Disposable Vapes: Thousands of Useful Components Heading to the Trash

A teardown of a disposable vape reveals a surprisingly powerful device inside — a dual-core DSP microcontroller, Bluetooth 5.3, a color IPS touchscreen, and a lithium battery — all destined for the landfill after just three months of use.

Introduction

Disposable vape device

The concept of this blog is built around reviving outdated devices. We've disassembled clients of 2010s services, studied firmware, and repaired gadgets. Today's subject lived just three months before heading to the landfill. Hundreds of similar devices are thrown away every day. This is about how our consumer society denies a second chance to thousands of devices packed with powerful microcontrollers, color IPS displays, and lithium batteries.

Preface

For over a century, people have been discussing consumer society. Definitions vary, but the essence is the same: people buy things not just out of need, but following fashion and the desire to stand out. This fully applies to electronic cigarettes.

Young people have switched from reusable systems to disposable vapes. Manufacturers keep adding functionality: recharging, level indicators, Bluetooth, even games. As a non-smoker, I confess to a "geeky interest" and indignation about sending such a complex device to the trash when it could have a second life.

Vape with display

A reader sent me a disposable vape without the atomizer for teardown. It turned out to be not a simple gadget, but a sophisticated device with a powerful microcontroller, radio transceiver, audio amplifier, display, and touchscreen.

Let's Investigate

Vape main menu

After powering it on, it became clear that the display is not just a tacked-on addition but an integral part. Through the touchscreen, you can adjust heater strength, monitor battery charge, and check liquid level. The device contains at least 2 ADC channels and PWM control.

The main menu offers: player, games, phone, weather, settings. The absence of internal storage points to it working as a portable Bluetooth speaker.

Smartwatch functionality

Smartwatch functionality is present: messenger notifications, calls via HandsFree profile, stopwatch, alarm clock.

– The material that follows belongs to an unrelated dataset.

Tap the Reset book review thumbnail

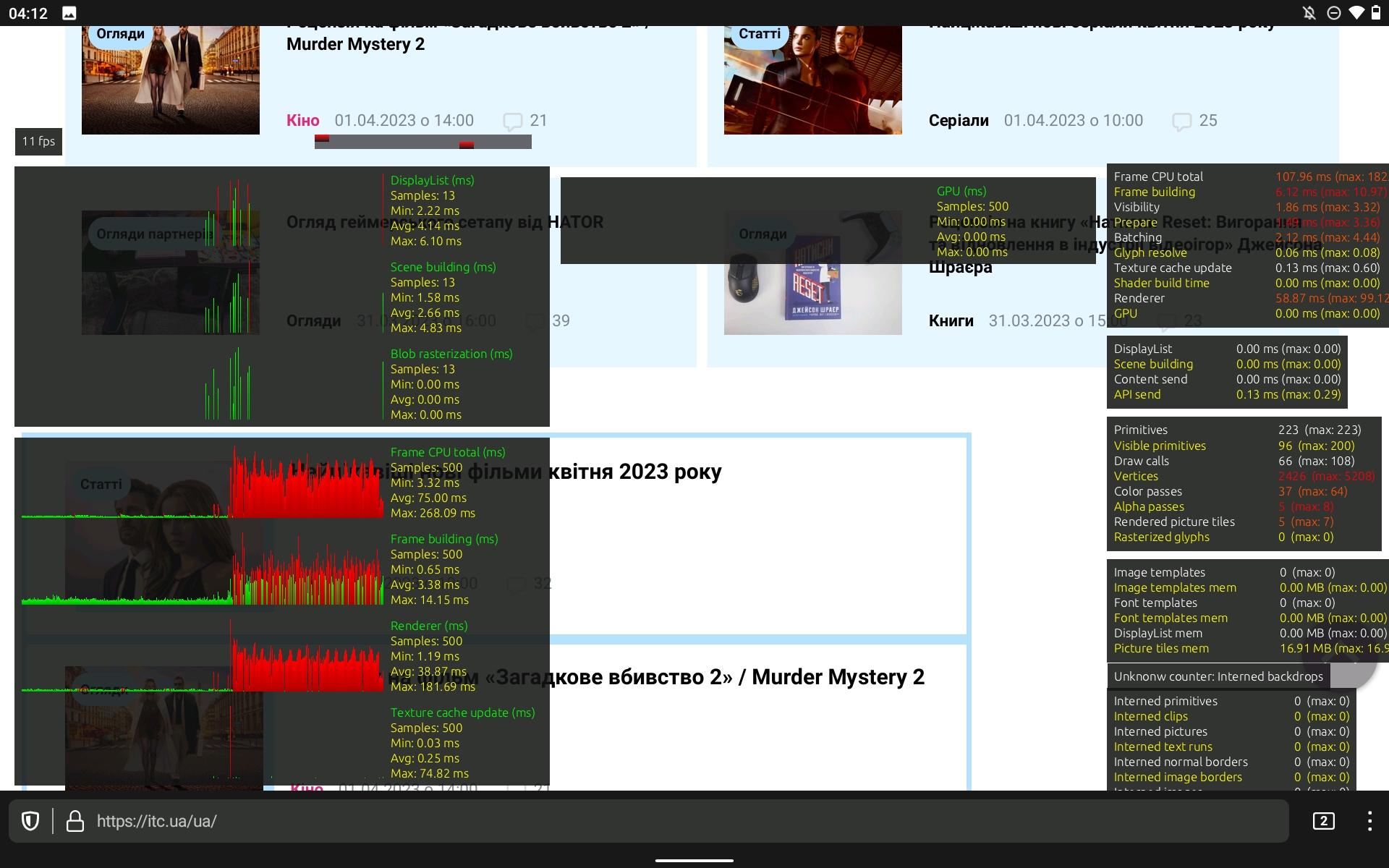pyautogui.click(x=812, y=289)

The games are simple with low frame rates, but it raises questions: would an NES emulator or a custom game be possible? Could you remove the atomizer and use it as a microcontroller?

There's an app store, but it only sells AI-generated wallpapers. Not a hint of running third-party programs.

What's Inside?

Teardown process

Disassembling disposable vapes is a destructive process — manufacturers prevent refilling. The bottom is glued shut with clips; you need caution and a heat gun.

Internal PCB

Inside: a tiny PCB with a display/touchscreen ribbon cable (used in other vape models), a USB Type-C connector, a microphone (for detecting draw strength), and a speaker (Bluetooth speaker functionality).

Test points on board

The abundance of labeled test points lets you trace signal lines. On the left: SDA/SCL/RST/INT (touchscreen). On the right: SDA/SCL (display). Power is 3.3V with no external LED drivers.

Battery

Power comes from a single 18350 lithium cell. With a proper BMS and charger, it can be reused in projects. Out in landfills, there are thousands of perfectly good free batteries just sitting there.

The Heart of the Device: JieLi AC701N Microcontroller

AC701N chip

The marking reads 701N-F8. This is a system-on-chip:

  • Dual-core DSP with proprietary Pi32v2 architecture and FPU, running at up to 160 MHz with 32 KB instruction cache, 16 KB data cache, and MMU for memory addressing. On par with the RP2350 or ESP32.
  • 640 KB SRAM and 1 MB Flash — this is genuinely serious.
  • Bluetooth 5.3 with codec support, L2CAP, RFCOMM.
  • Controllers: I2C, UART, SPI, USB, MMC, GPIO, PWM.
  • Dual-channel DAC with preamplifier, PCM up to 96 kHz.
  • Four-channel ADC for the microphone.
  • Built-in PMU: Li-Ion controller, LDO, DC-DC Buck converter.
Chip diagram

The manufacturer publicly shares source code and build files. The system runs FreeRTOS with a proprietary UI stack and the Bluekitchen Bluetooth stack.

SDK and code

This gadget has enormous potential: an external display for sensors, a component for an alarm system (an inconspicuous key fob), a microcontroller for gaming consoles, DIY phones. There are hundreds of applications.

Conclusion

As I finish writing these lines, I feel deeply saddened. I wanted to express my feelings about disposable devices. I hope we'll eventually see proper schematics and SDKs for these chips — but I strongly doubt it.

A poll among readers (691 votes) showed:

  • 65% — "Completely agree. An enormous amount of resources goes to the trash."
  • 16% — "My DIY heart is crying... WHAT AMAZING MICROCONTROLLERS!"
  • 10% — "Waiting for vape hacking and a Doom port."
  • 8% — "Manufacturers should be required to publish source code and schematics."
  • 2% — Disagreed with the environmental arguments.